Atividades -
1) Liste todos os atores e atrizes citados entre parênteses no texto sobre o filme Uma família feliz e indique o personagem que cada um interpreta.
2) Dê a continuação do texto sobre o filme Uma família feliz a partir do ponto em que ele termina.

Cinema: Os demônios do lar

Uma família feliz é um título irônico: por trás de um casal e filhos “de comercial de margarina”, fervilham ciúme, ressentimento e loucura. Entre reviravoltas, obra levanta uma questão: quando uma história sobre a crueldade passa a ser, ela mesma, cruel?

.

Por José Geraldo Couto, no Blog do Cinema do IMS

Em Uma família feliz, de José Eduardo Belmonte, que chega aos cinemas na semana que vem, nada é o que parece ser – a começar pelo título, evidentemente irônico, e a terminar pela coda, já na sequência dos créditos, que confere uma dimensão sutilmente política ao conjunto.

Por trás da felicidade sorridente de uma família “de comercial de margarina” – casal jovem e bonito de classe média alta, filhas gêmeas encantadoras, bebê rechonchudo – fervilha um mundo de ciúme, ressentimento e loucura que explode em violência crescente.

Não vai nesse resumo nenhum spoiler, já que os primeiros minutos do filme apresentam Eva (Grazi Massafera) enterrando uma criança num jardim, jogando outra dentro do carro e saindo em disparada pela estrada, na contramão. Depois desse início vertiginoso, o filme se constrói como um longo flashback que mostrará como se chegou àquele ponto de não retorno.

Vicente, o marido de Eva (Reynaldo Gianecchini), é um advogado bem-sucedido, prestes a se tornar sócio da firma onde trabalha. Eva fabrica artesanalmente bebês hiper-realistas, vendidos a mulheres que perderam seus filhos – circunstância que desde o começo tinge a trama com um tom sinistro. Logo saberemos que Eva não é a mãe, mas a madrasta das gêmeas Sara (Luiza Antunes) e Angela (Juliana Bim), e que as meninas sentem falta da mãe biológica, morta em circunstâncias obscuras. Está formado assim o magma de tensões prestes a entrar em erupção.

Linhas de dados -
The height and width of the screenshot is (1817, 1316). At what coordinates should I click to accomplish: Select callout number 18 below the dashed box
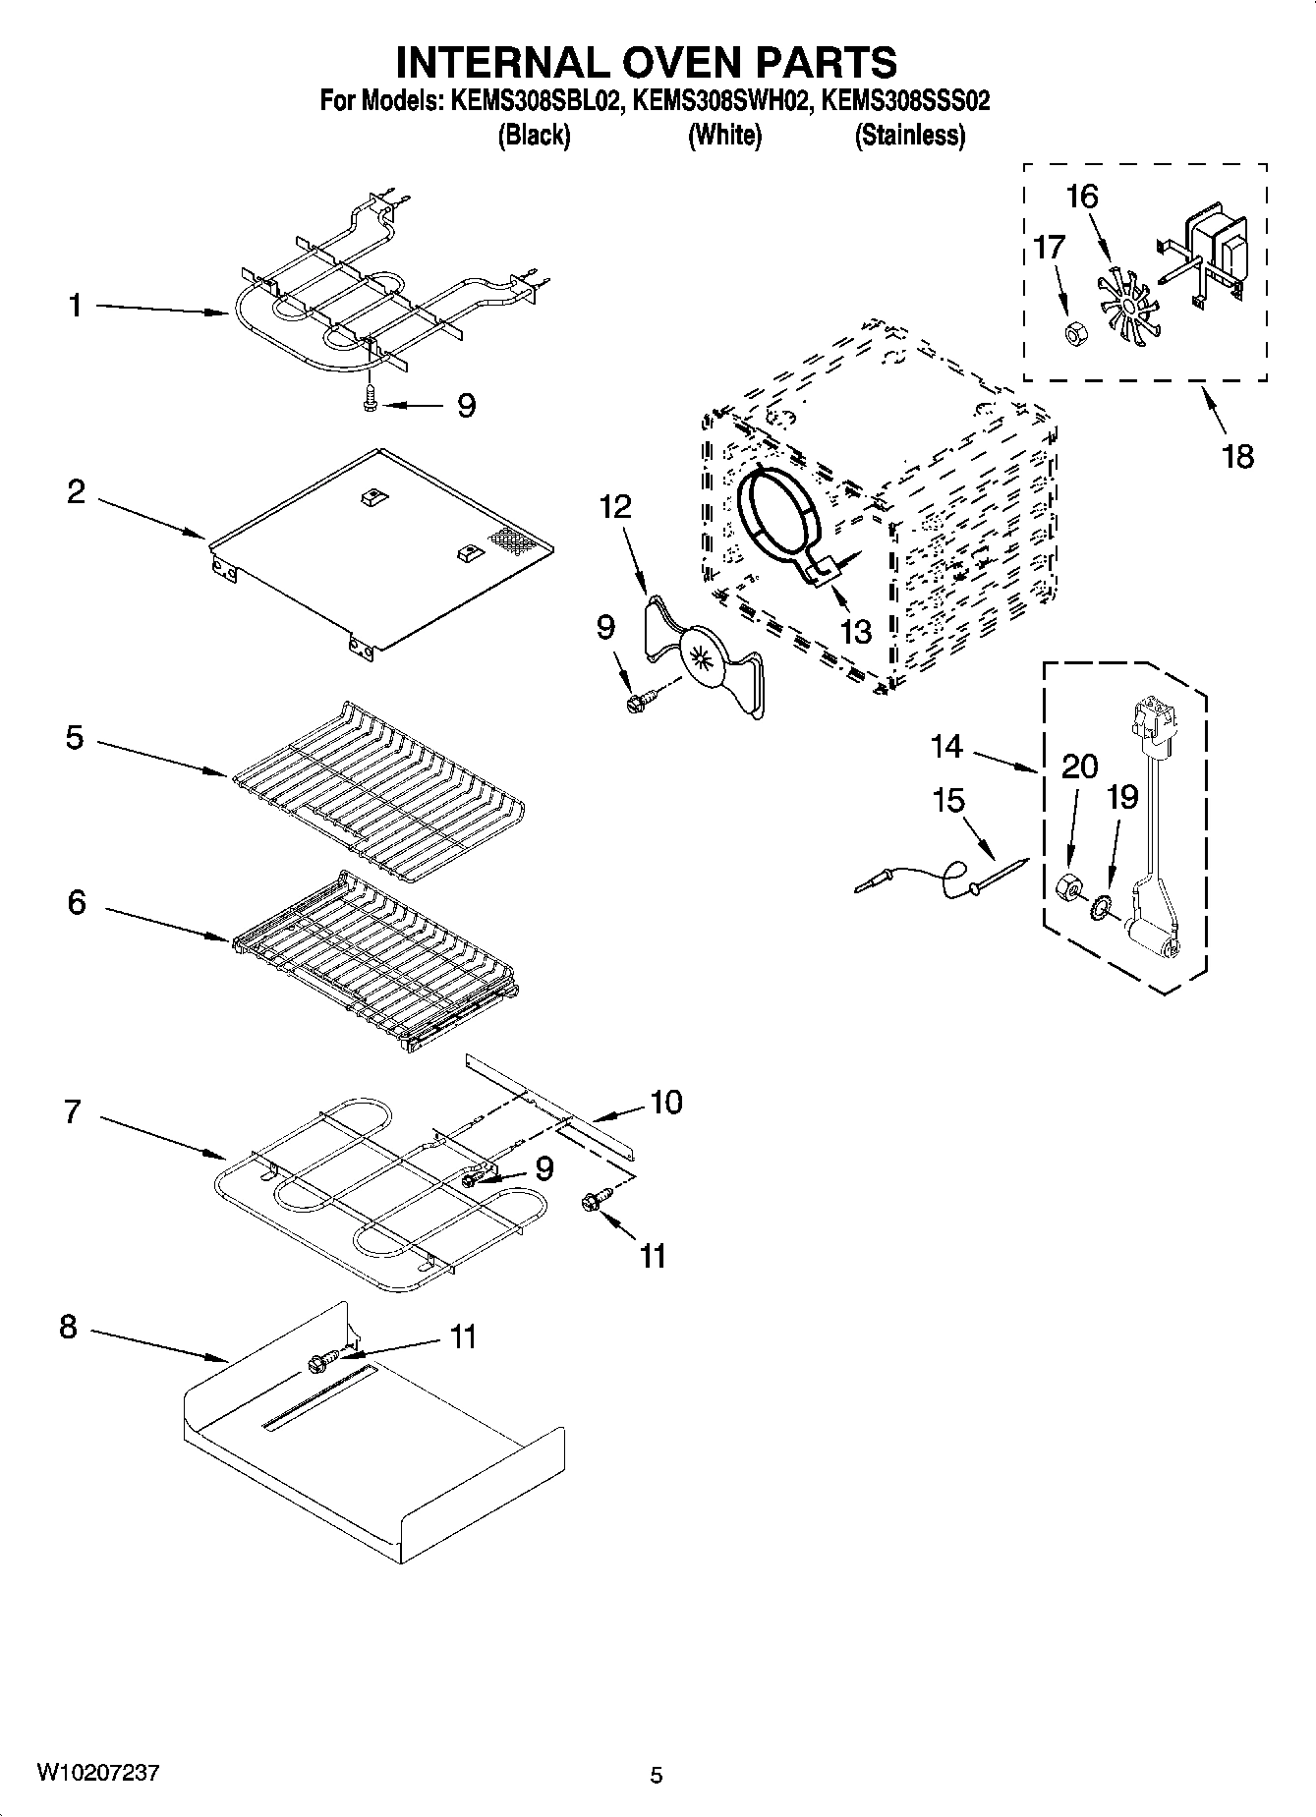(x=1238, y=456)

Respostas -
1)
- Grazi Massafera: Eva
- Reynaldo Gianecchini: Vicente
- Luiza Antunes: Sara
- Juliana Bim: Angela

2)
Drama, suspense, terror

Mas, como já se disse, nada é o que inicialmente parece ser, e o roteiro de Raphael Montes (especialista em séries e filmes policiais) espalhará pistas falsas e manipulará até o fim as suspeitas e as emoções do espectador. Dá a impressão de que sempre haverá uma câmera oculta para desmentir o que parecia ser uma certeza.

Trafegando na tríplice fronteira entre o suspense, o drama familiar e o terror, Uma família feliz traz à tona uma porção de temas de uma atualidade candente: violência doméstica, opressão da mulher, linchamentos virtuais etc.

A condução cinematográfica desse amálgama dramático atesta o amadurecimento de Belmonte como diretor, com uma construção visual crescentemente sombria e uma montagem ágil que ora serve para fazer avançar a ação, ora a carrega de significados.

Um omelete que vira carvão, esquecido numa frigideira, expressa de modo eloquente a perturbação emocional de Eva como desfecho de uma discussão com o marido. Do plano de uma das filhas deitada de lado na cama, amuada, depois que o pai disse que não dormiria com ela, corta-se para um enquadramento idêntico da madrasta, igualmente amuada, no quarto onde Vicente entra. Dos gemidos eróticos de Eva na cama com o marido, salta-se para seus gritos lancinantes na mesa de parto.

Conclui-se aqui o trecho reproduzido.